The Game's Gone Crazier

For all the latest on the exploits of Uncle Festa, Godfather Cellino, Friar Brian, Old Big Gob, GianFredo Zola, Butterfingers Green, 'Arry the Albatross, The Grand Puppet Master, Il Duce Di Canio, Timmy Sherwood and a cast of thousands!

Wednesday, 11 June 2014

Leeds United Latest - Salerno's Concrete Hypothesis

Cellino's best mate Nicola Salerno must have been reading Romeo & Juliet because, as oxymora go, his description of Leeds Disunited as a 'concrete hypothesis' has to be up there with any of the Bard's best!

Mind you, we could trot out any number of Shakespeare's very best and apply them to the once mighty club. "O brawling love! O loving hate!" could be applied equally to the 'vile animals' fan base or to the dirty dirty players of the Revie era.

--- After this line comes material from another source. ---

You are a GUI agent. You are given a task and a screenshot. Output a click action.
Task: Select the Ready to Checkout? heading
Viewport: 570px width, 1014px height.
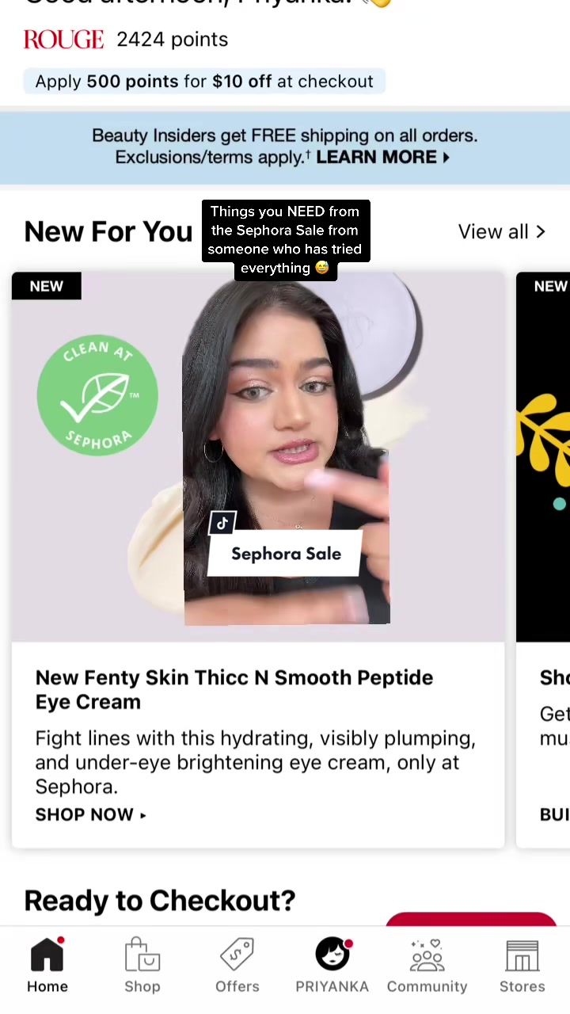pos(160,901)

'Feather of lead' resonates beautifully both with the club's dreams, which time and again fail to fly, and with a whole succession of owners who arrive promising gifts of gold, frankincense and myrrh and, who, instead, deliver a far baser metal, Frankenstein monsters and mire. 

There is a cast of thousands qualifying for the titles of "honourable villain" or "fiend angelical', although David Haigh and Cellino seem to be the chief contenders at present!

"Dove feathered raven" is self explanatory given the kit; "sick health" sums up all the so called rescue packages; "Serious vanity" could have been coined for a club that crawled up its own arse in 1968 and hasn't climbed out since; and "misshapen chaos of well seeming forms" could describe either the team's tactics under a succession of failed managers, or the club's accounts under a whole succession of exploitative or incompetent owners!

The future under Cellino? How about 'bright smoke" (screen)?

But the one that best sums up the entire club?

No doubt about it, "Poor living corpse, clos'd in the dead Revie's tomb!"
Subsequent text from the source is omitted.